(DIRECTIONS FOR THIS TASK):
The answer must be an exact restatement of all the data.

(RECORDED INFORMATION):
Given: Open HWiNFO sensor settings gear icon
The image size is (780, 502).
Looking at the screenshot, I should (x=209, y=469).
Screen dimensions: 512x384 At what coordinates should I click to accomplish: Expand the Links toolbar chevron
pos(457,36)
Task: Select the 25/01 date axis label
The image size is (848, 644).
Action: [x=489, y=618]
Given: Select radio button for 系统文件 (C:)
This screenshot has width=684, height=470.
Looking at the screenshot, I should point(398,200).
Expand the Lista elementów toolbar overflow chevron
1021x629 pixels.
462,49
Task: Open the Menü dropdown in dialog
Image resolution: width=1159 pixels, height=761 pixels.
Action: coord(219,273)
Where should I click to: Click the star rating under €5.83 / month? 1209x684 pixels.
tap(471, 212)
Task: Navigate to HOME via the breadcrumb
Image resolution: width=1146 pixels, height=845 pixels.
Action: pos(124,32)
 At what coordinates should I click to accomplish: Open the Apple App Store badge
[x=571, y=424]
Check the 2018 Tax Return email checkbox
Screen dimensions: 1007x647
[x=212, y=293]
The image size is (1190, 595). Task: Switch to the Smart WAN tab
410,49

(REPLY):
Given: Open HWiNFO sensor settings gear icon
The image size is (780, 502).
Looking at the screenshot, I should (x=209, y=469).
Screen dimensions: 512x384 At what coordinates should I click to accomplish: Expand the Links toolbar chevron
pos(457,36)
Task: Select the 25/01 date axis label
The image size is (848, 644).
Action: [x=489, y=618]
Given: Select radio button for 系统文件 (C:)
This screenshot has width=684, height=470.
Looking at the screenshot, I should point(398,200).
Expand the Lista elementów toolbar overflow chevron
1021x629 pixels.
462,49
Task: Open the Menü dropdown in dialog
Image resolution: width=1159 pixels, height=761 pixels.
Action: coord(219,273)
Where should I click to: Click the star rating under €5.83 / month? 1209x684 pixels.
tap(471, 212)
Task: Navigate to HOME via the breadcrumb
Image resolution: width=1146 pixels, height=845 pixels.
Action: pos(124,32)
 At what coordinates should I click to accomplish: Open the Apple App Store badge
[x=571, y=424]
Check the 2018 Tax Return email checkbox
Screen dimensions: 1007x647
[x=212, y=293]
The image size is (1190, 595). Task: Switch to the Smart WAN tab
410,49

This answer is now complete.